- Evelyn Finkel, later known as Shevy Healey, from the 1938 yearbook of the Philadelphia High School for Girls
- Born: Sewera Finkel January 29, 1922 Poland
- Died: December 8, 2001 (aged 79)
- Other names: Evaline Finkel, Evelyn Finkel, Shevy Wallace
- Occupations: Psychologist, labor organizer, activist

= Shevy Healey =

American psychologist

Shevy Evelyn Wallace Healey (January 29, 1922 – December 8, 2001) born Sewera Finkel, was an American clinical psychologist, labor organizer, sleep researcher, and activist. She was a founding member of Old Lesbians Organizing for Change (OLOC).
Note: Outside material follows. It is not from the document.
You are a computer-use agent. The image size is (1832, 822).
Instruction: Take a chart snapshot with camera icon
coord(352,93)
==Early life and education==
Healey was born in Poland and raised in Philadelphia, Pennsylvania, the daughter of Rose Spiegel Feldman. Her family was Jewish. She recalled her birth name being changed to "Evelyn" when she enrolled in an American kindergarten. She graduated from the Philadelphia High School for Girls in 1938. In 1976, she completed doctoral studies in psychology at Ohio State University, with a dissertation titled "The onset of chronic insomnia and the role of life-stress events".

==Career==
Healey was a labor organizer in the 1940s, working for the Congress of International Organizations (CIO) in Los Angeles. She was a member of the Communist Party and of the NAACP of Los Angeles. She testified at the Tenney Committee hearing in 1946.
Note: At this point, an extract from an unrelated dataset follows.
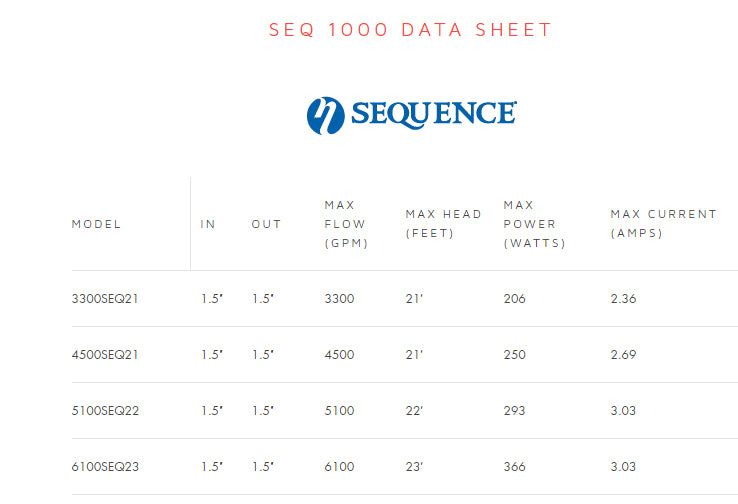Click the SEQ 1000 DATA SHEET heading

click(410, 30)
In the 1970s, Healey was a sleep researcher at the University of California, Los Angeles. In the 1980s, she was a clinical psychologist.
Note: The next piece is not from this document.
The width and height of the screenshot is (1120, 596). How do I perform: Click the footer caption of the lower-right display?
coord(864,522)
Healey was a founding member of Old Lesbians Organizing for Change (OLOC). "We name and proclaim ourselves as 'old'", she declared at the group's first West Coast conference in 1987. "We no longer wish to collude in our own oppression by accommodating to language that implies in any way that 'old' means inferior, ugly, or awful." In 1988, she appeared in Acting Our Age, a PBS documentary about women and aging. In 1992, she spoke at a conference on aging in the LGBT community. In 1998, she was a featured speaker at another national conference on aging issues in the LGBT community, at Fordham University. Arden Eversmeyer interviewed Healey for the Old Lesbian Oral Herstory Project. She appeared in the documentary No Secret Anymore: The Times of Del Martin & Phyllis Lyon (2003).

==Publications==

=== Sleep research ===
- "Personality Patterns in Insomnia: Theoretical Implications" (1976, with A. Kales, A. B. Caldwell, T. A. Preston, and J. D. Kales)
- "Prevalence of sleep disorders in the Los Angeles metropolitan area" (1979, with E. O. Bixler, A. Kales, C. R. Soldatos, and J. D. Kales)
- "Onset of Insomnia: Role of Life-Stress Events" (1981, with A. Kales, L. J. Moroe, E. O. Bixler, K. Chamberlin, and C. R. Soldatos)

=== Age, Disability, and Sexuality ===
- "Growing to be an old woman: Aging and ageism" (1986)
- "An Unbreakable Circle of Women: Can We Create It? Age—Segregation, Privilege and the Politics of Inclusion" (1991)
- "NLC: Old Lesbians" (1991)
- "The Common Agenda Between Old Women, Women with Disabilities and All Women" (1993)
- "Confronting Ageism: A Must for Mental Health" (1993)
- "Diversity with a Difference: On Being Old and Lesbian" (1994)
- "Growing to be an Old Woman: Aging and Ageism" (1994)
- "RV Life Begins at Seventy" (1996)
- "One Old Lesbian's Perspective" (1999)
- "Ageism in OOB" (2000)

==Personal life==
Finkel married twice, to Floyd L. Wallace in 1942, and to Don R. Healey, who was also once married to Dorothy Ray Healey. She had a daughter, Donna. Healey came out as a lesbian when she was 50. She died in 2001, at the age of 79. There is a box of her papers in the collection of the Southern California Library for Social Studies and Research.